• Goal of the exercise
Extract every line in the items below that contains the word "Instruction", copying each one in full.

## Begin Records supplied

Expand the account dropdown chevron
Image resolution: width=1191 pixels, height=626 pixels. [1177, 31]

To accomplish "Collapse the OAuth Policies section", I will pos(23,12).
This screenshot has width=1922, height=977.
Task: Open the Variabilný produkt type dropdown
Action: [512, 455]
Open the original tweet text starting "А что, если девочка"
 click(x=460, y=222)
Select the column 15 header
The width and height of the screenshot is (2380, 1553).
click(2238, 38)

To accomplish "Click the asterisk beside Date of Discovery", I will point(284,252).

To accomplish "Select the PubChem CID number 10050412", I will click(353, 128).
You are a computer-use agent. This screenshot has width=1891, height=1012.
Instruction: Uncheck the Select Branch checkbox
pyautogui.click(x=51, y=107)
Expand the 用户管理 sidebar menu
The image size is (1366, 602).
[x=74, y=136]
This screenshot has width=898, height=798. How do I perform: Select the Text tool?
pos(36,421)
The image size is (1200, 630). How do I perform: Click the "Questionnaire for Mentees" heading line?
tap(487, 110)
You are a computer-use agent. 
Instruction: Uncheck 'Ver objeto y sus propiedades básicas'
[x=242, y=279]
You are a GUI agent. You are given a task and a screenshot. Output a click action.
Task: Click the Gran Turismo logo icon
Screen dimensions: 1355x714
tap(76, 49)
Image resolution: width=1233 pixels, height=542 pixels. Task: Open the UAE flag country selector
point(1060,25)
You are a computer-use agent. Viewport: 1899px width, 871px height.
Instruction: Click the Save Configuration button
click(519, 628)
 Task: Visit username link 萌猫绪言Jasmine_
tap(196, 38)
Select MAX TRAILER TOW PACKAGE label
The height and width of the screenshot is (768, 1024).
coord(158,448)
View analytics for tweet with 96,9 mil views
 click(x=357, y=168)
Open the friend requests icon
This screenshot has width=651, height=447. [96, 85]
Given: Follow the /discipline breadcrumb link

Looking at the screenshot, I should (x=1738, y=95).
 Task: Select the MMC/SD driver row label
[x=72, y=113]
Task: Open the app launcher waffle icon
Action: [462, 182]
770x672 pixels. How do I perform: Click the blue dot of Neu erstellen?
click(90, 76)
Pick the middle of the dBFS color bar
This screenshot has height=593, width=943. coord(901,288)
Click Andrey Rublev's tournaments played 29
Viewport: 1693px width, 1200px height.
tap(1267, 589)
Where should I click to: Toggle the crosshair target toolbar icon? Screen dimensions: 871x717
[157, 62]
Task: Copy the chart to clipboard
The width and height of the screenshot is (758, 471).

## End Records supplied

• Result for this task
Instruction: Uncheck the Select Branch checkbox
Instruction: Uncheck 'Ver objeto y sus propiedades básicas'
Instruction: Click the Save Configuration button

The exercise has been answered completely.